Abhimanyu was enacted by a young female dancer in a black and blue costume. She was an excellent dancer, portraying Abhimanyu in Chhau. S. Vasudevan, in black, danced as Duryodhan in Bharatnatyam. Abhimanyu is trapped on all sides by the Kauravas, but keeps fighting to the last, inflicting wounds on them all. He escapes a few times. Finally, he is killed by all of them together when he is unarmed and calling his father, Arjun, for help.

The chakravyuh was created by Chhau dancers in masks. It was the costumes and the very powerful Chhau movements of a warrior that made a big impression.
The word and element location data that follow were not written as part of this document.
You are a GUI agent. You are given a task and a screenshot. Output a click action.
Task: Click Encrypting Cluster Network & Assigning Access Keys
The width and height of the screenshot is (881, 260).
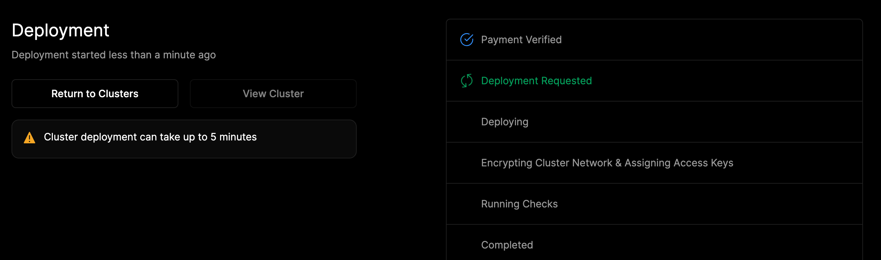click(x=607, y=163)
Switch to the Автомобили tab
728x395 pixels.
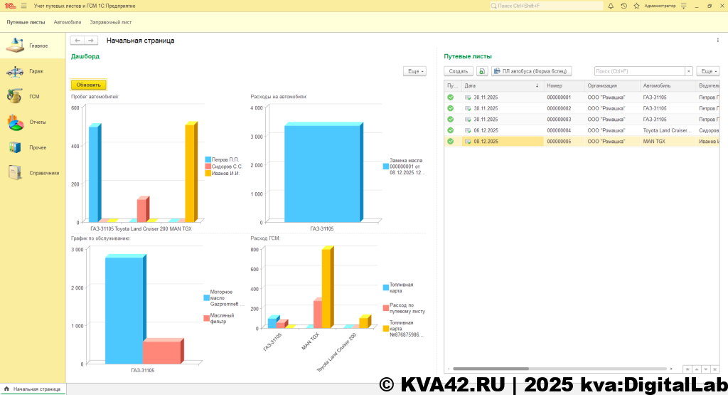[68, 22]
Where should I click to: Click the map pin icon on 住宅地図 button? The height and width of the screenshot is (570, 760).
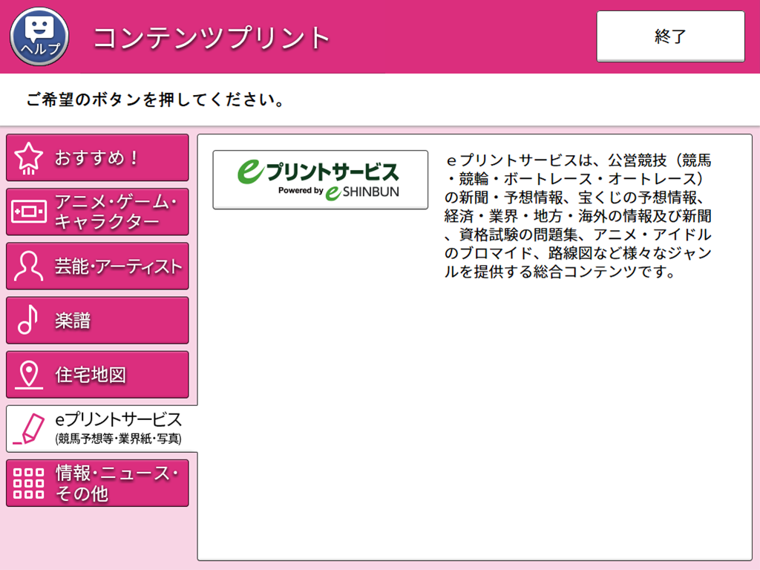(27, 373)
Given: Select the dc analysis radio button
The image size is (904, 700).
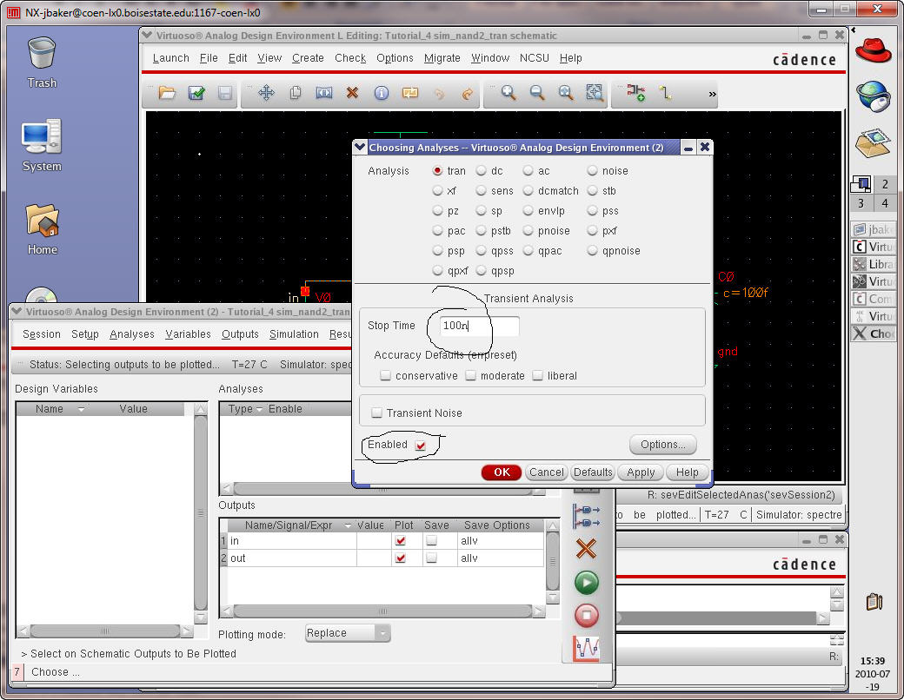Looking at the screenshot, I should click(481, 171).

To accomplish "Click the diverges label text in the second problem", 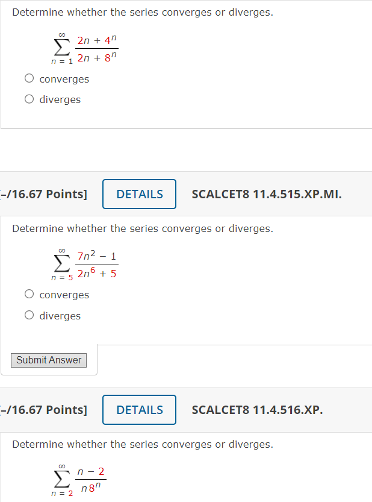I will (x=60, y=315).
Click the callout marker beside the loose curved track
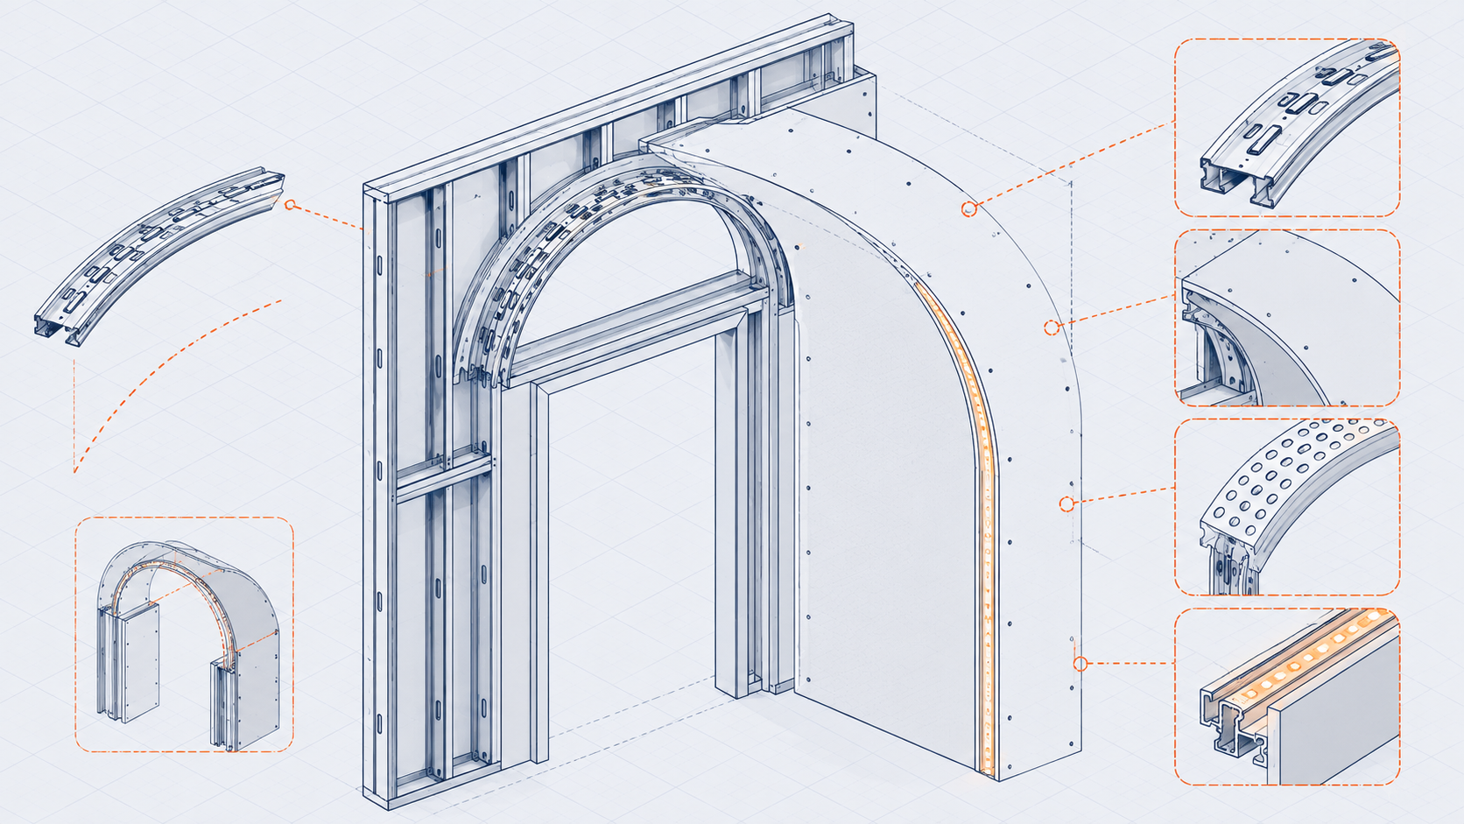The width and height of the screenshot is (1464, 824). pyautogui.click(x=290, y=205)
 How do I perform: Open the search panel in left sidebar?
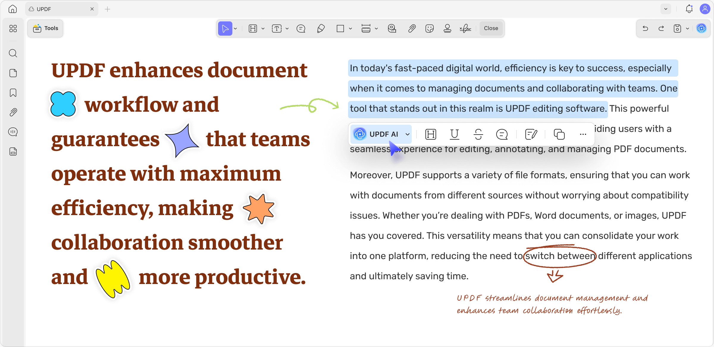pos(13,53)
Arjun is overwhelmed by rage and sorrow when he sees his dead son, and pledges to kill Jayadrath. Subhadra appears in black, bereaved at her son’s demise. The technique was flawless, and the costumes, the powerful dancing, rhythm, music — everything made it consummate storytelling. The abhinaya was so convincing that your eyes welled up at the end of it. The pain was contagious. S Vasudevan with his Bharatnatyam, and the Chhau group of dancers, under Kuleswar Thakur, did a flawless job. The dramatization was done immaculately.

The concept, script and choreography were by Vanashree Rao, Chhau choreography by Kuleswar Kumar Thakur, and Bharatnatyam by Dr. S. Vasudevan. Dr. Vasudevan, along with K. Venkateshwaran, also did the music, which had drums by R. Kesavan, flute by Rajat Prasanna and violin by Master Raghavendra. The special effects were by Prasanna, masks by Shamim, makeup by Naresh Khare, lights by Milind Shrivastava, and costumes by Vanashree Rao and Sandhya Raman.